On World Mental Health Day, we look at how Ciaran Murphy-Royal and his research team work to prevent depression by acting on brain cells.

The scientific literature is clear: chronic stress experienced in childhood increases the risk of illness in adulthood—everything from obesity and cancer to dependence and depression.

At the CRCHUM, Université de Montréal’s affiliated hospital research centre, Ciaran Murphy-Royal and his team are trying to prevent depression by working on astrocytes, a type of glial brain cell.

“Our aim is to understand the impact of stress on astrocytes, a type of non-neuronal brain cell, to determine if they could be a therapeutic target for depression, for example,” said Murphy-Royal, a researcher in the Cardiometabolic Research Theme and Assistant Professor at Université de Montréal.

To investigate the role of astrocytes in behavioural and depressive disorders associated with chronic stress, it’s necessary to have a good study model in place first. And that’s what Murphy-Royal and his team have developed.

In their laboratory, they’ve recreated stressful conditions by separating young mice from their mothers for a few hours a day over the course of 10 days. This lack of maternal care occurs during a critical period of brain development for rodents, the equivalent of 3 to 7 years of age in children.

But the effects of this stress are not immediately apparent. Instead, they appear two months later.

“Once they become young adults, the mice are more fearful and react more negatively when faced with undesirable events,” Murphy-Royal said. “They clearly show signs of cognitive deficiency, be it in terms of learning or memory.”

Sleep disorders linked to depression

In people with depression, doctors often observe associated sleep disorders.

The same thing happens in mice who have suffered from chronic stress.
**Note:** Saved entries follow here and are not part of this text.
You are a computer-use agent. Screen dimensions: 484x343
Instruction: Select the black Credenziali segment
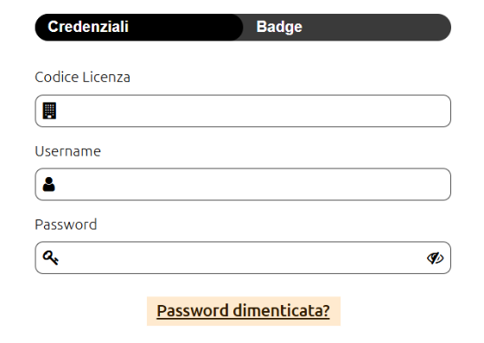[139, 27]
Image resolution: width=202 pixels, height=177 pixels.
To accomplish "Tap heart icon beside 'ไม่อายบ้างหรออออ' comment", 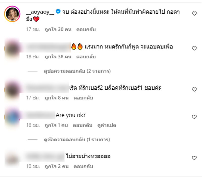I will (194, 158).
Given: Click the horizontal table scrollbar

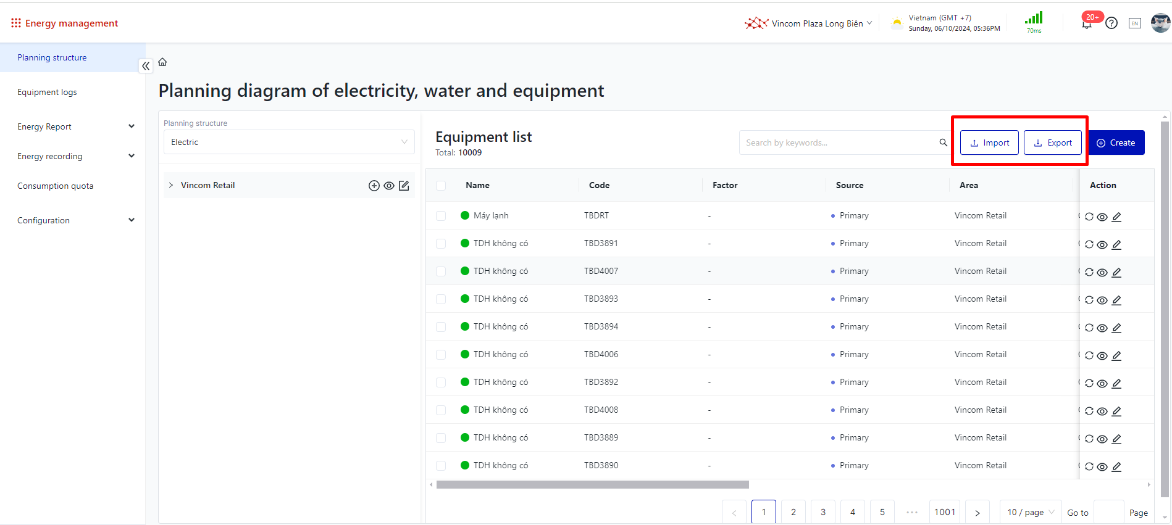Looking at the screenshot, I should (x=592, y=485).
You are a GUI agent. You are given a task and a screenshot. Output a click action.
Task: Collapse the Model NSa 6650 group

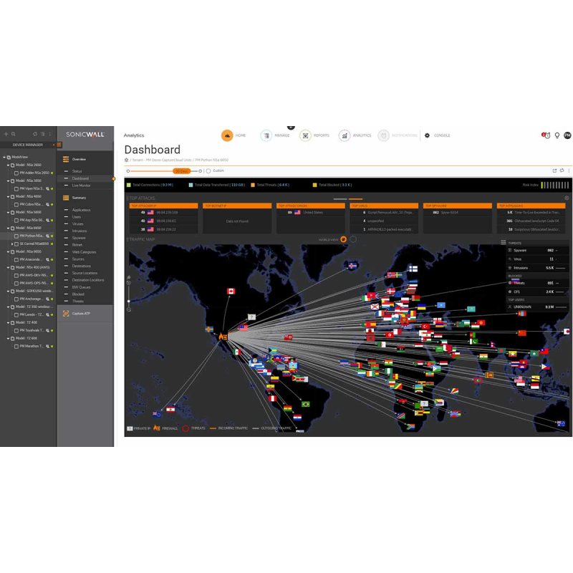pyautogui.click(x=9, y=227)
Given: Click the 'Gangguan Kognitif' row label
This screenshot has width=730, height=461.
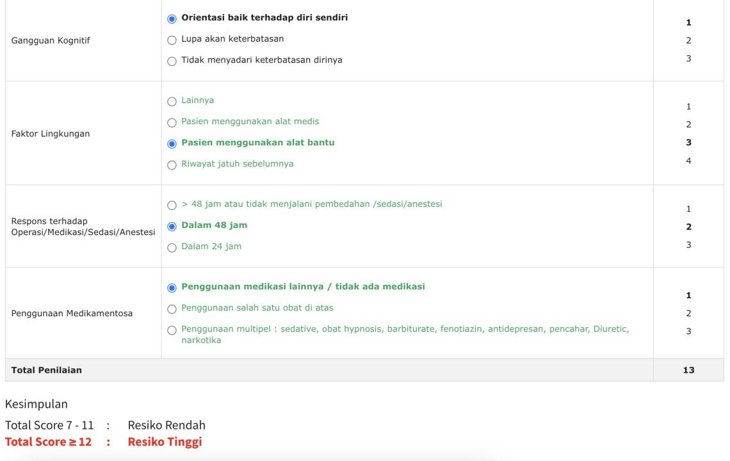Looking at the screenshot, I should (51, 40).
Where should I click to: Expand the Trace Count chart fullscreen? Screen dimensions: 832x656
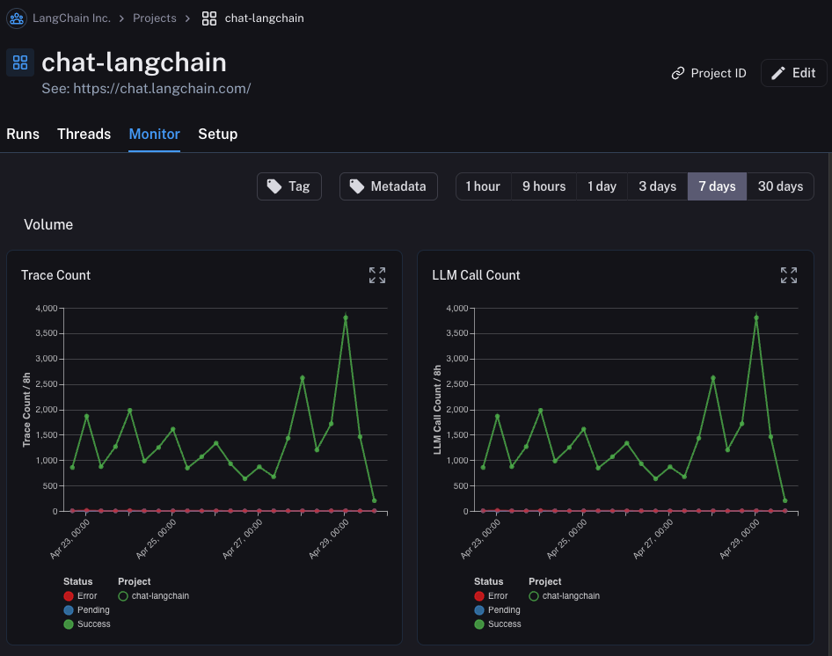(377, 275)
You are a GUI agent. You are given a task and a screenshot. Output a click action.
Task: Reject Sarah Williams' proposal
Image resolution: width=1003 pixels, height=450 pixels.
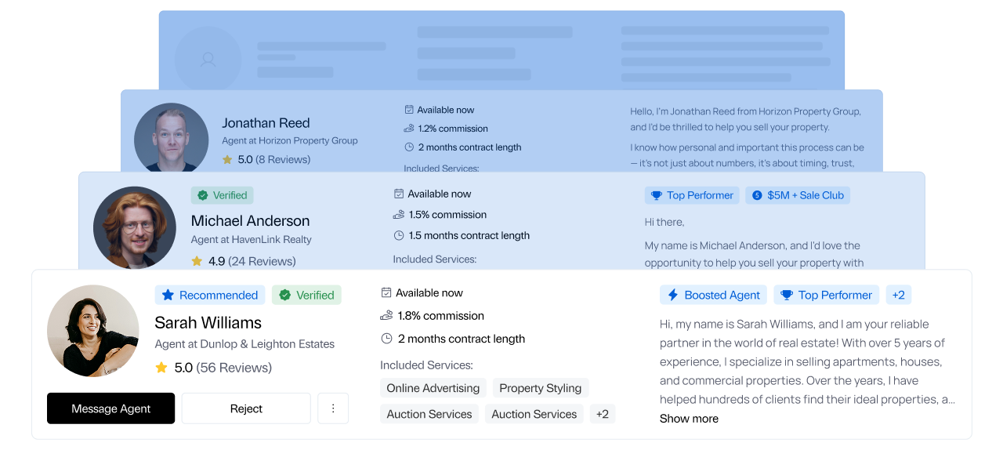point(246,408)
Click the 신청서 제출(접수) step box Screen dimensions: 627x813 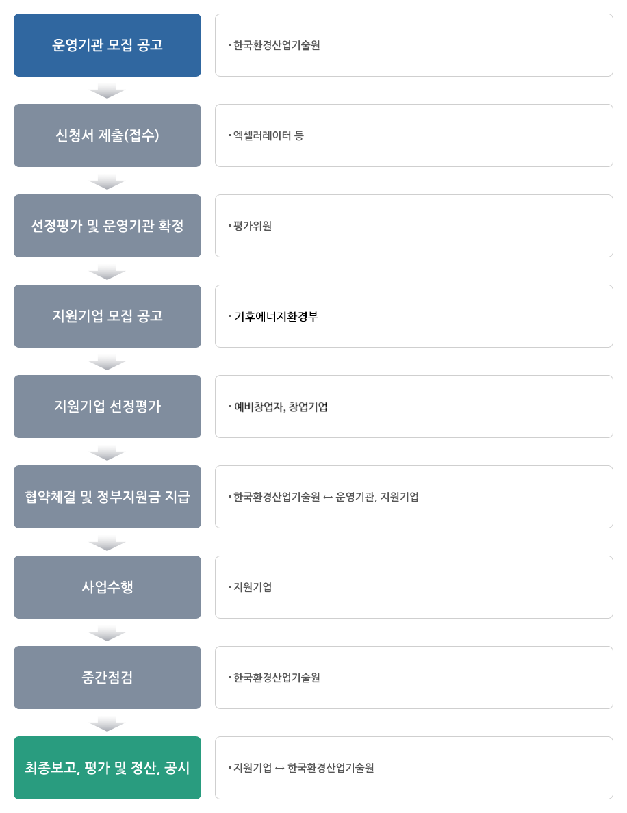coord(107,136)
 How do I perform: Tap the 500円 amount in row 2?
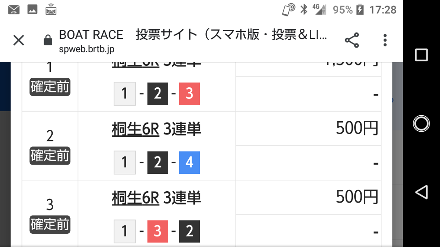(357, 128)
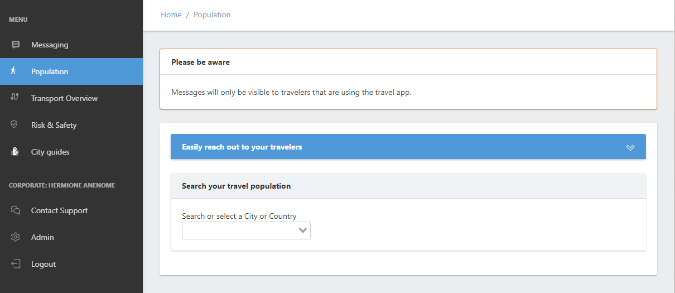The height and width of the screenshot is (293, 675).
Task: Open the City or Country dropdown arrow
Action: point(303,230)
Murphy-Royal’s most recent data suggests that, after stress, males are much more active during the day and night and have insomnia, while females are much less active and have hypersomnia, or sleep too much.

Using these mice, Ciaran Murphy-Royal and his colleagues investigated the effects of corticosterone, the stress hormone in rodents (the equivalent of cortisol in humans), on the brain. 

“In one of our studies, we were able to show that astrocytes play the role of a highly sensitive stress detector and relay information directly to the brain,” said Muphy-Royal. “And what’s remarkable is that, by inhibiting the stress receptors in these cells, the mice that were exposed to stress in childhood regain normal sleep and standard learning and memory capacities.”

That finding marks a scientific advance, but for now, no clinical application.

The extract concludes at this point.